Langkah taktis ini merupakan bagian dari kampanye keselamatan jalan raya yang digelar oleh Satuan Lalu Lintas (Satlantas) Polres Tabalong. Menggunakan pengeras suara lewat skema Penerangan Keliling (Penling), polisi berupaya menyuntikkan kesadaran tertib berlalu lintas langsung di jantung aktivitas warga.

Kampanye simpatik ini dipimpin langsung oleh Kasat Lantas Polres Tabalong, AKP Oki Hermawan, S.H., M.M., bersama jajaran personelnya. Di bawah terik pagi, mereka mencegat pandangan para pengendara—bukan untuk mencari kesalahan, melainkan mengedukasi aspek-aspek krusial yang kerap diabaikan: kewajiban helm berstandar SNI, sabuk pengaman, larangan bermain ponsel saat berkendara, kepatuhan rambu, hingga kelengkapan surat kendaraan.

Sasaran utama dari aksi turun ke jalan ini adalah mewujudkan Keamanan, Keselamatan, Ketertiban, dan Kelancaran Lalu Lintas (Kamseltibcarlantas) di wilayah hukum Polres Tabalong, khususnya kawasan Kota Tanjung. Polisi berharap, edukasi visual dan audio secara berulang ini mampu memangkas angka pelanggaran sekaligus menekan fatalitas kecelakaan lalu lintas di titik-titik rawan.

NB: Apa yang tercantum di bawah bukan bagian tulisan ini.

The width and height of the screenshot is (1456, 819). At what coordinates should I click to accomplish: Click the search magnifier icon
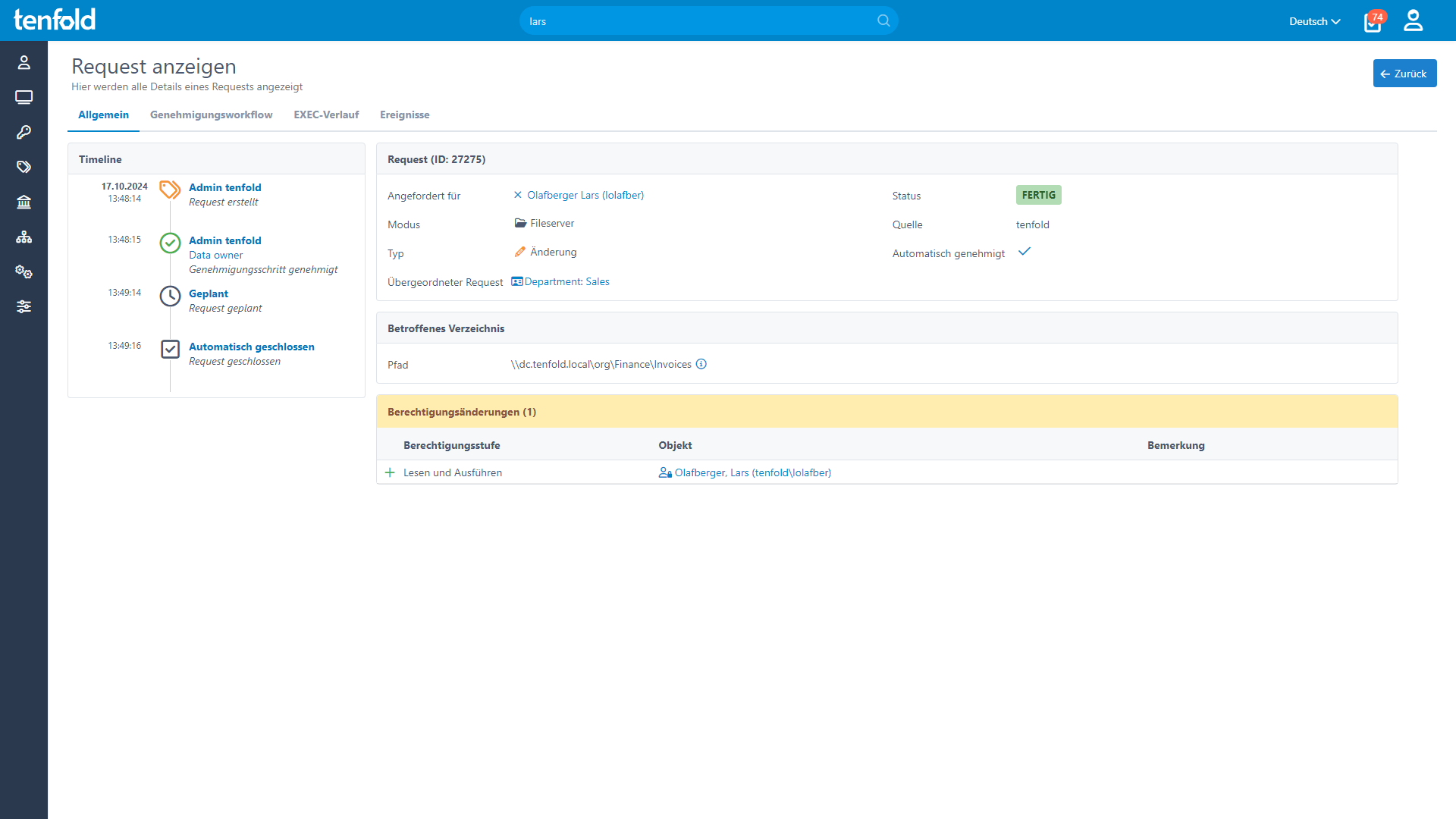pyautogui.click(x=883, y=21)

Merespons aksi persuasif di lapangan ini, Kapolres Tabalong AKBP Wahyu Ismoyo J., S.I.K., M.H., M.Tr.Opsla., melalui Kasi Humas Polres Tabalong IPTU Heri Siswoyo, S.H., M.H., menegaskan bahwa sosialisasi ini bukan sekadar formalitas sesaat, melainkan agenda berkelanjutan.

“Kami mengajak seluruh masyarakat untuk menjadikan keselamatan sebagai prioritas utama dalam berlalu lintas. Kepatuhan terhadap aturan lalu lintas bukan hanya untuk menghindari pelanggaran, tetapi juga untuk melindungi diri sendiri maupun pengguna jalan lainnya. Melalui kegiatan edukasi ini, kami berharap kesadaran masyarakat semakin meningkat sehingga angka kecelakaan lalu lintas dapat terus ditekan,” ujar IPTU Heri Siswoyo kepada media.

Selain mengedukasi disiplin berkendara, IPTU Heri Siswoyo juga mengingatkan warga untuk memanfaatkan fasilitas darurat jika mendapati kendala di jalan raya. Ia mengimbau masyarakat agar tidak ragu menghubungi Call Center Polri 110. Layanan gratis ini beroperasi penuh selama 24 jam dan siap merespons laporan warga yang membutuhkan kehadiran cepat petugas kepolisian di lapangan.